Was that Bernie’s way of saying “uncle”? I’d imagine that most people who watched his video address tonight to his supporters didn’t think so, because he did not officially concede or endorse Hillary Clinton. But I say it was an unexpectedly accommodating affair nonetheless.

I thought he was going to lay out specific demands for the Democratic Party going forward these next few weeks and insist the demands be met or else. He did some of that. But emotionally, his emphasis was on other things. Metaphorically, he pointed his gun not at the Democratic Party’s head, but at its orotund midsection.

Consider the speech’s structure. It came in four parts. Part one, how amazing are the things I/we have accomplished. Part two, how important it is to defeat Donald Trump. Part three, how the Democratic Party needs to change more in his image. Part four, how the people’s revolution must continue beyond this year and manifest itself in Bern-feelers running for office and staying involved in politics far beyond this campaign.

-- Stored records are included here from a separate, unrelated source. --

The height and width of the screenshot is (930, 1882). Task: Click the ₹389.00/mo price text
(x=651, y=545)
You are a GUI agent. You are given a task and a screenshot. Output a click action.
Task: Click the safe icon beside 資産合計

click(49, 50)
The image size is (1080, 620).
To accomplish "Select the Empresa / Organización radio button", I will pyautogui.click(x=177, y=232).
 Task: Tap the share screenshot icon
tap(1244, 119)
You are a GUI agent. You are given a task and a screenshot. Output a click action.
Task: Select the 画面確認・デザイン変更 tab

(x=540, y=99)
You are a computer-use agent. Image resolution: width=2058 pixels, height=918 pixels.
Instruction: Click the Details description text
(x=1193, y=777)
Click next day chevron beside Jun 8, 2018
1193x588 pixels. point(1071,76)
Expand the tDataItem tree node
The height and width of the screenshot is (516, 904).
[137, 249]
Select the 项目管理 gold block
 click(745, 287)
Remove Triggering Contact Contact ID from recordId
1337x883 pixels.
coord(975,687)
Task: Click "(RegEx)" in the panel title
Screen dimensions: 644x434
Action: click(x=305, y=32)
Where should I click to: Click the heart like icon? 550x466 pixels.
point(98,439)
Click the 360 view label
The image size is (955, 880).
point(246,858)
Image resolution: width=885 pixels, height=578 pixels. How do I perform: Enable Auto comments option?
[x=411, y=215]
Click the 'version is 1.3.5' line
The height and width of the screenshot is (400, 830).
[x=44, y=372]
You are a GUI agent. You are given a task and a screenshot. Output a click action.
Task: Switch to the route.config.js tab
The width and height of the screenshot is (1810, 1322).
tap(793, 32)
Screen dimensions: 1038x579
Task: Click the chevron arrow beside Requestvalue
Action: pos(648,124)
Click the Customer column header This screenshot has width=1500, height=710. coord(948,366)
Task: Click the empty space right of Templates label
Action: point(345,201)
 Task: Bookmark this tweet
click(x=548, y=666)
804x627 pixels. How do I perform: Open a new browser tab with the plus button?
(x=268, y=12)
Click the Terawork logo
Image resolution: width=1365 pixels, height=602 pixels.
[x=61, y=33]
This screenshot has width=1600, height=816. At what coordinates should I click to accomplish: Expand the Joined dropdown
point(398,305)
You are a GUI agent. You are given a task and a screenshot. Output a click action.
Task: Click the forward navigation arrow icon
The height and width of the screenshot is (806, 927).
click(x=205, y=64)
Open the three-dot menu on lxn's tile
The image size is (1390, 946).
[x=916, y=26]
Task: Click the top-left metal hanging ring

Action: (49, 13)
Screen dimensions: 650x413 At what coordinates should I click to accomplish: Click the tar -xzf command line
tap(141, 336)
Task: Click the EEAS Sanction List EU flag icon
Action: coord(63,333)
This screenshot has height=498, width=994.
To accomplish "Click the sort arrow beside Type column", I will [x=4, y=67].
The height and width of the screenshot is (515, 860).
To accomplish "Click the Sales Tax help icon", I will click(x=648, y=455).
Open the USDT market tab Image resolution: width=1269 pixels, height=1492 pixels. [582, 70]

That is to say, only one part out of four was directly confrontational to the Democratic power structure, and even that part picked its spots quite carefully. He ticked off 15 matters on which he suggested the Democrats ought to follow him. But on 10 of them, Hillary Clinton already agrees (and indeed on a few of them, like guns and equal pay for women, she’s done more than he has and is more committed than he—I’d even add health-care-as-a-right to that list, since as first lady she helped lead the charge for health care for poor children, the S-CHIP program, which is free for poor children).

There were five that left room for platform committee fights: the $15 minimum wage (she backs that in more expensive cities but says it could be lower in less expensive areas); a fracking ban, which she does not support and which a president has no power to impose anyway; a “modern-day Glass-Steagall” to break up the banks; free college tuition; and health care as a right for all, which she would say she backs but not in the sense that he means it (everything free for everyone, financed by taxes).

He then did take on what he euphemistically called the “Democratic Party leadership.” He never mentioned chairwoman Debbie Wasserman Schultz by name, and never directly called for the removal of an unnamed chair. Instead he demanded that the Democratic Party pursue a “50-state strategy.” That probably comes from the people in the red states he won like Oklahoma and Idaho and so on, and it’s totally unobjectionable and even the right thing for the Democratic Party to do, as it was when Howard Dean proposed it as chair back in the mid-2000s (there’s an irony there all right, as there’s no love lost between these two Vermonters, and Dean is a Clinton endorser from the early days). But the important point is that it isn’t a confrontational demand, something that puts immediate pressure on the DNC. It’s a Beach Boys demand: wouldn’t it be nice.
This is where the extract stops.